Your question is confusing...
VSS does not work at a "folder" level. It works a "volume" level.
You "snap" a volume and you will have a device path which you can "open" using the filesystem api (which will automatically mount the device volume with a filesystem) on a file by file or you can access the device directly (sector by sector).
It should be easy to backup all files on the snapped device volume (don't forget all of the file streams and ACL's for NTFS files), your problem will be restoring them... VSS will not help you on the restore. The main problem will be restoring a system volume, where you will need another OS to boot to like WinPE or DOS or something else. If your not worried about system volumes then restore can be easy.
If you backup the data in terms of sectors, then you get the added benefit that if you write a volume device driver for it (to look like a volume or HD) then windows will auto-load a filesystem driver for it. This gives you a free explorer application, this is what most sector based backup applications do. Also it gives them VM possibilities.
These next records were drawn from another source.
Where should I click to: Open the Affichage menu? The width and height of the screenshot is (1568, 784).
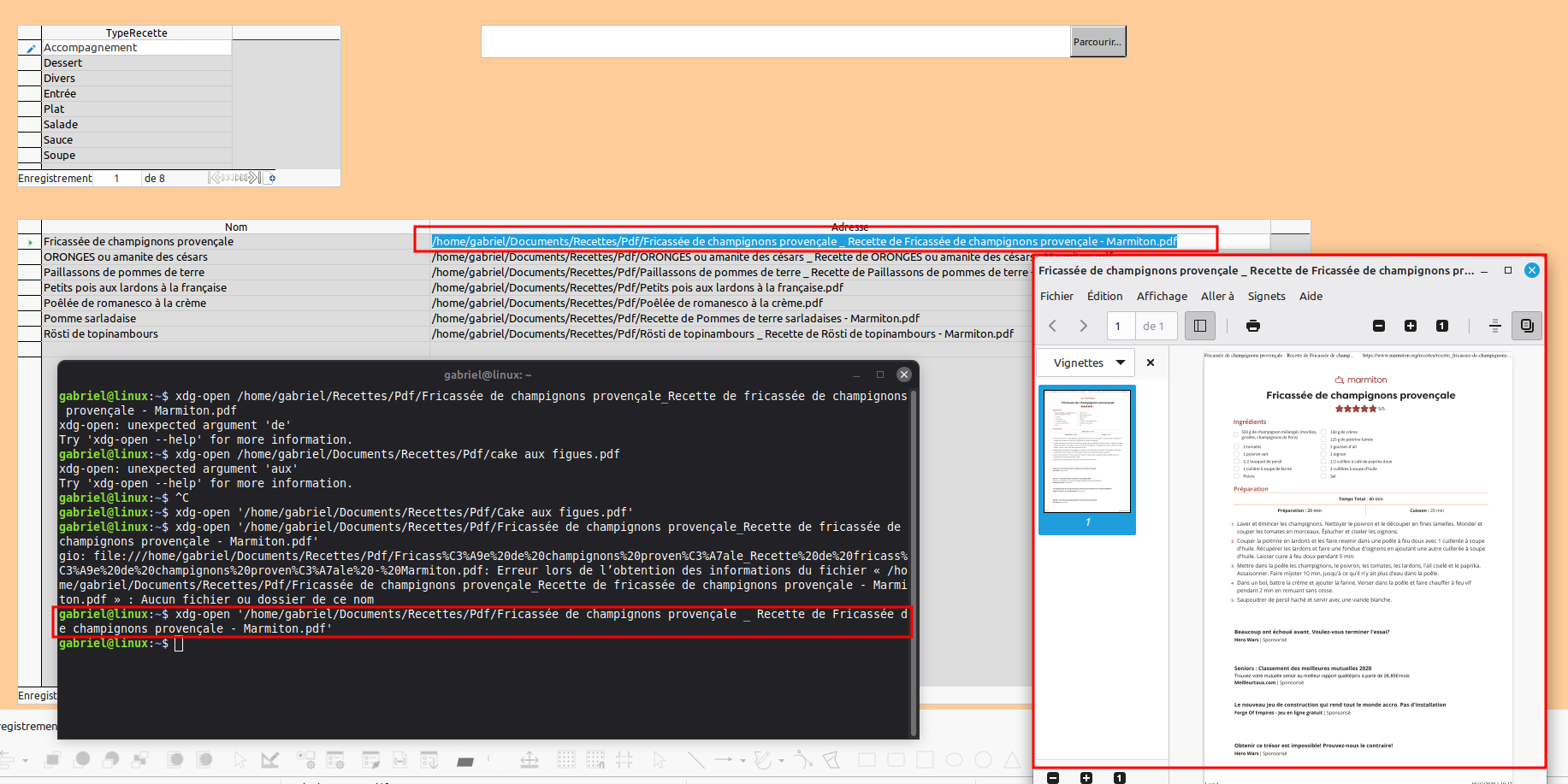click(1161, 296)
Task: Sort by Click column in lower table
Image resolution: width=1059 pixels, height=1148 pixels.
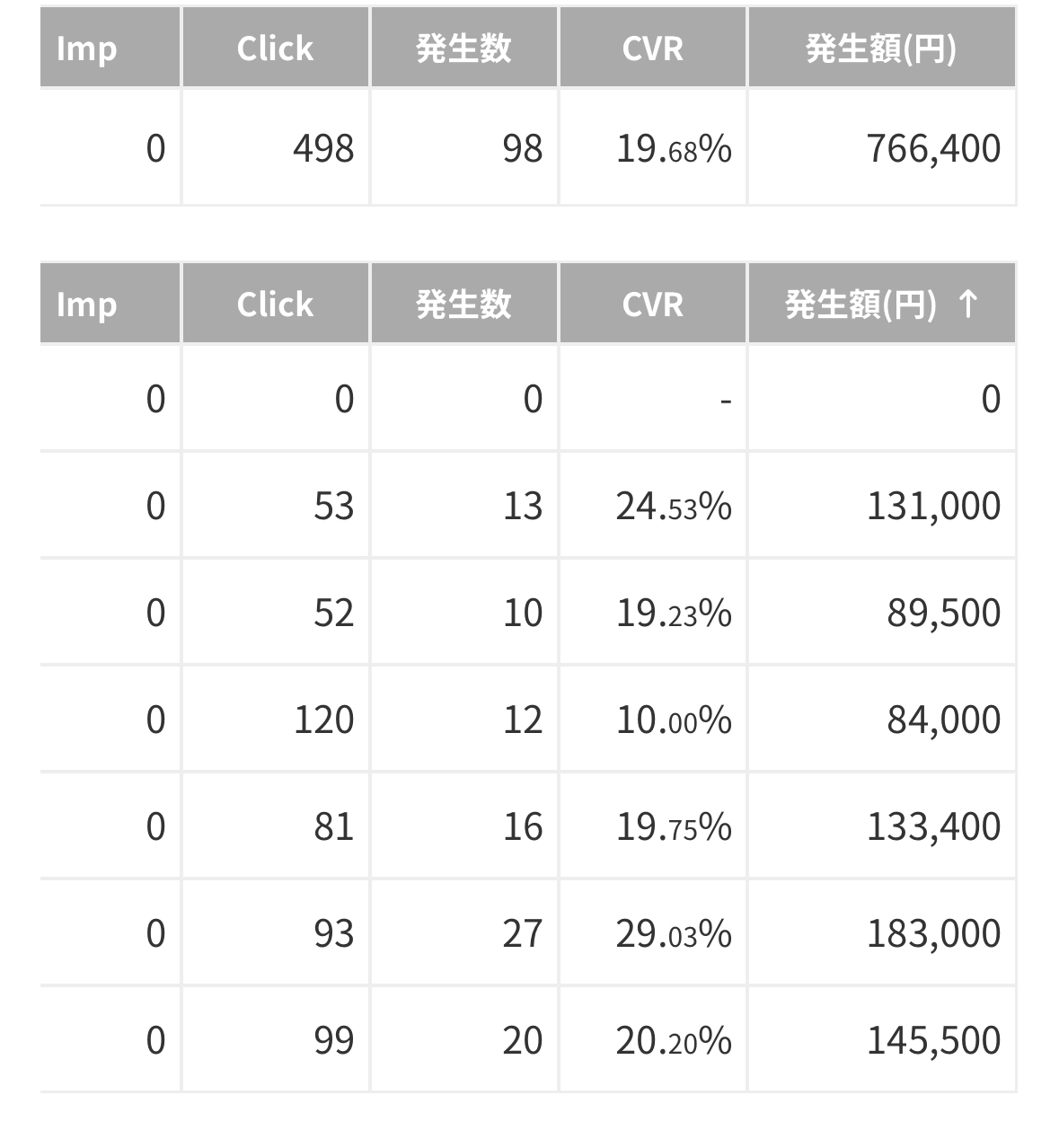Action: coord(275,305)
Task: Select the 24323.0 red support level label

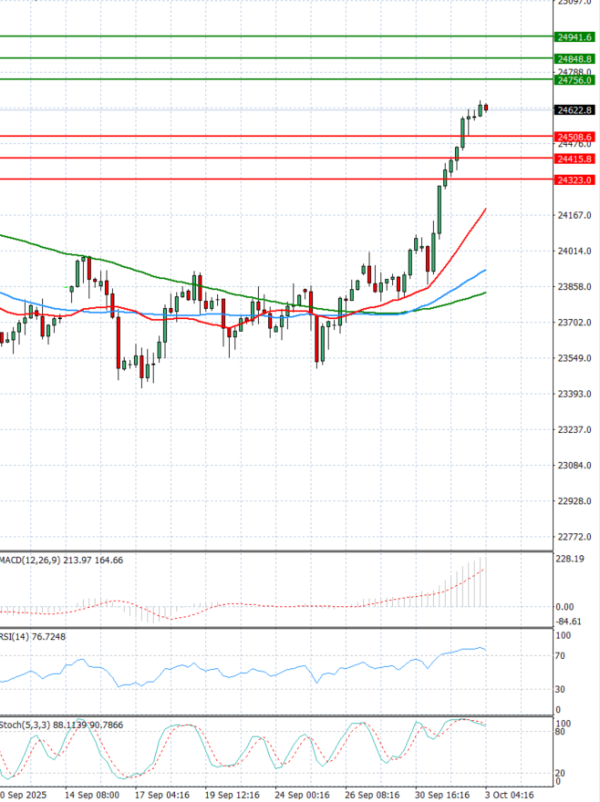Action: click(x=575, y=180)
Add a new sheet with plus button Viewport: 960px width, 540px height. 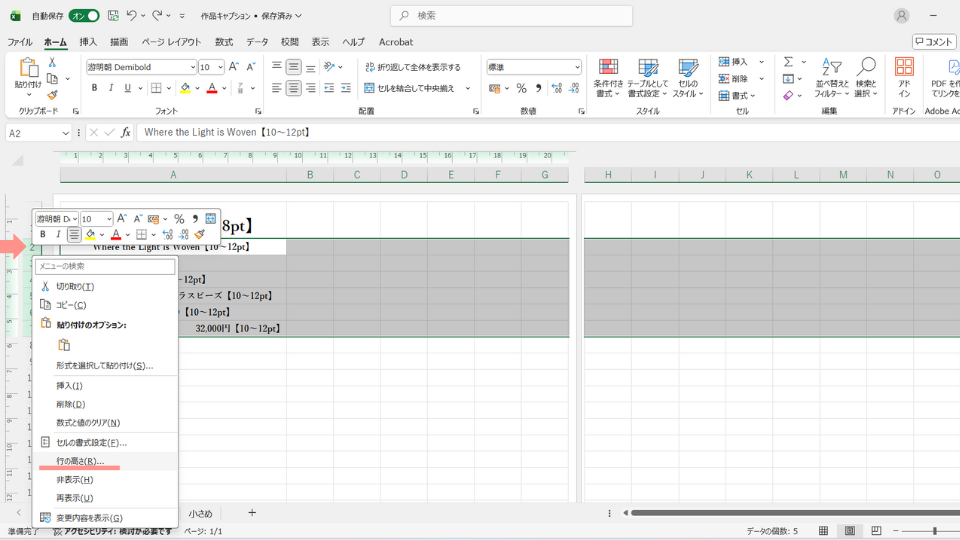pyautogui.click(x=252, y=513)
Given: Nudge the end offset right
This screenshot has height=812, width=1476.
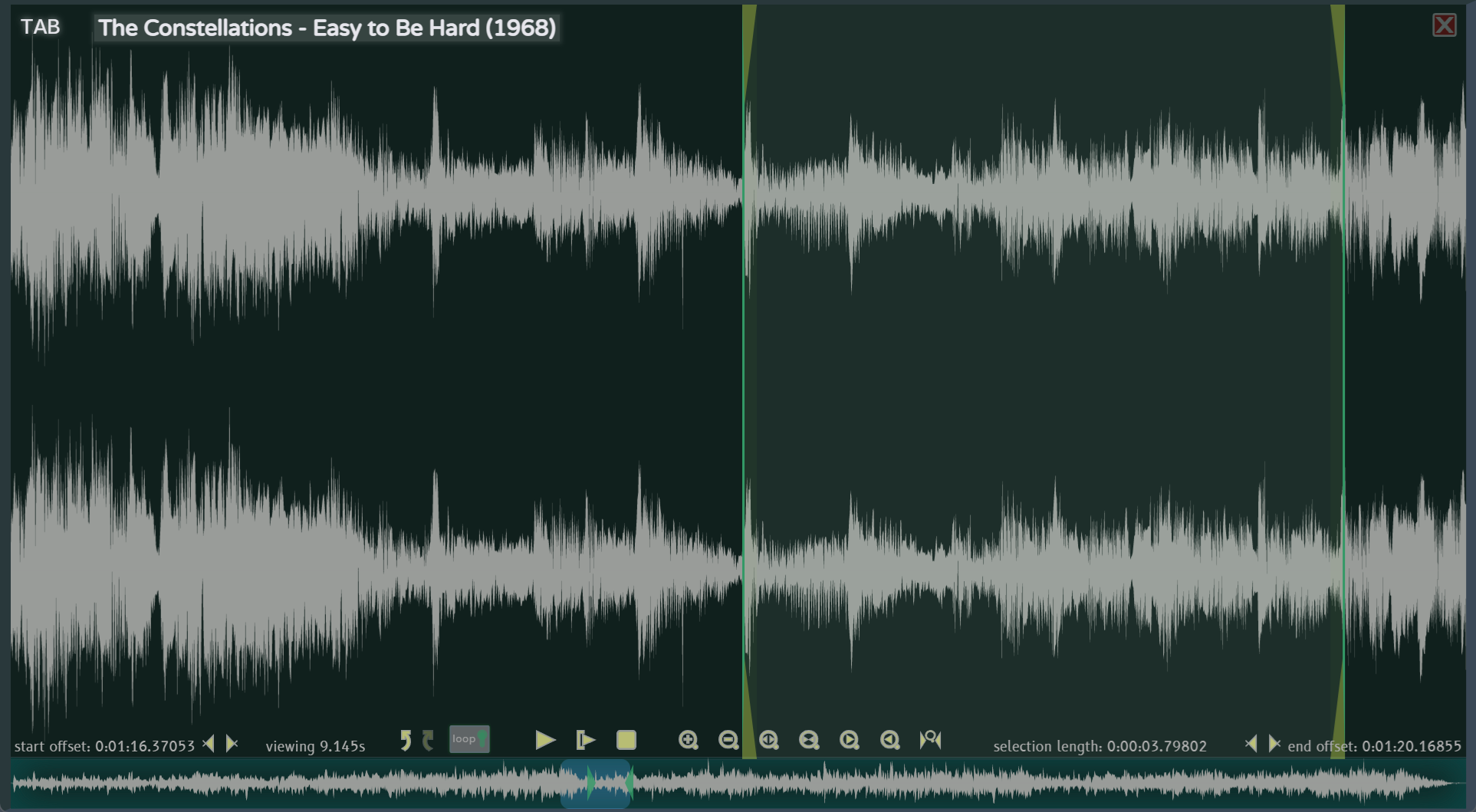Looking at the screenshot, I should pyautogui.click(x=1274, y=744).
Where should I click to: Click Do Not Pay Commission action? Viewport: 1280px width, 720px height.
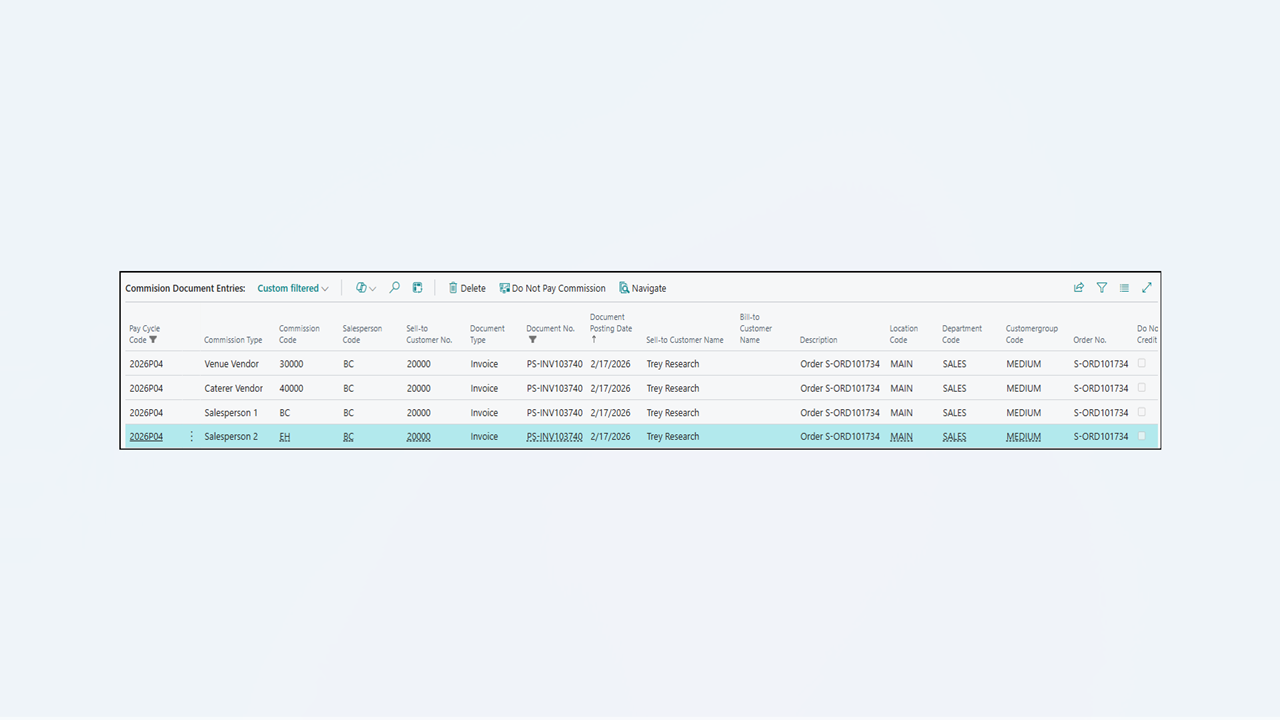552,288
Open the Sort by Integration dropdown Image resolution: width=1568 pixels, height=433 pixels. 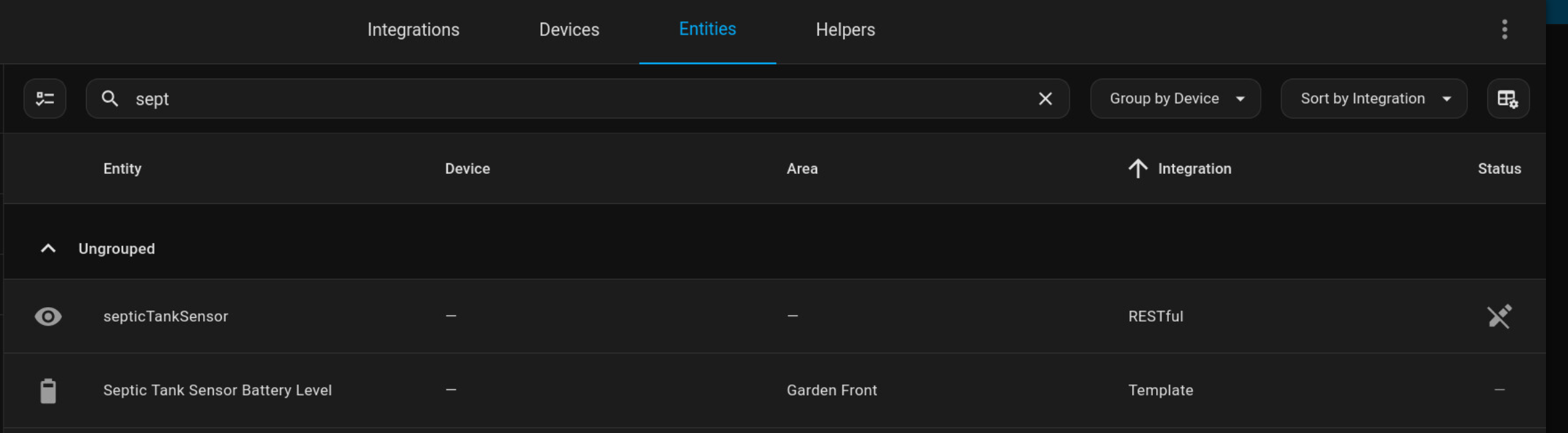coord(1373,99)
Even if you are doing simple file backups, it helps to understand filesystems (NTFS, FAT, etc) so that you know what you can/should backup and restore. Do you know what a NTFS reparse point is? How are you going to deal with it if you hit one during your backup? Do you know how windows actually boots and what files you need to backup and restore and "patch" to be able to have a chance at booting. On a restore, how best do you lay out the NTFS volume as not to affect NTFS performance on the restored volume? Are you going to support restoring system volumes to new hardware, what does that require you to do just to have a chance of working? The questions are endless.
System backup/restore is not easy, there are lots of edge cases (see some of the questions above) that you don't know about until you hit them.
Good luck on you project, I hope I haven't put you off too much, I'm just saying there is a lot of work to be able to deliver a backup application that most people have have no idea about.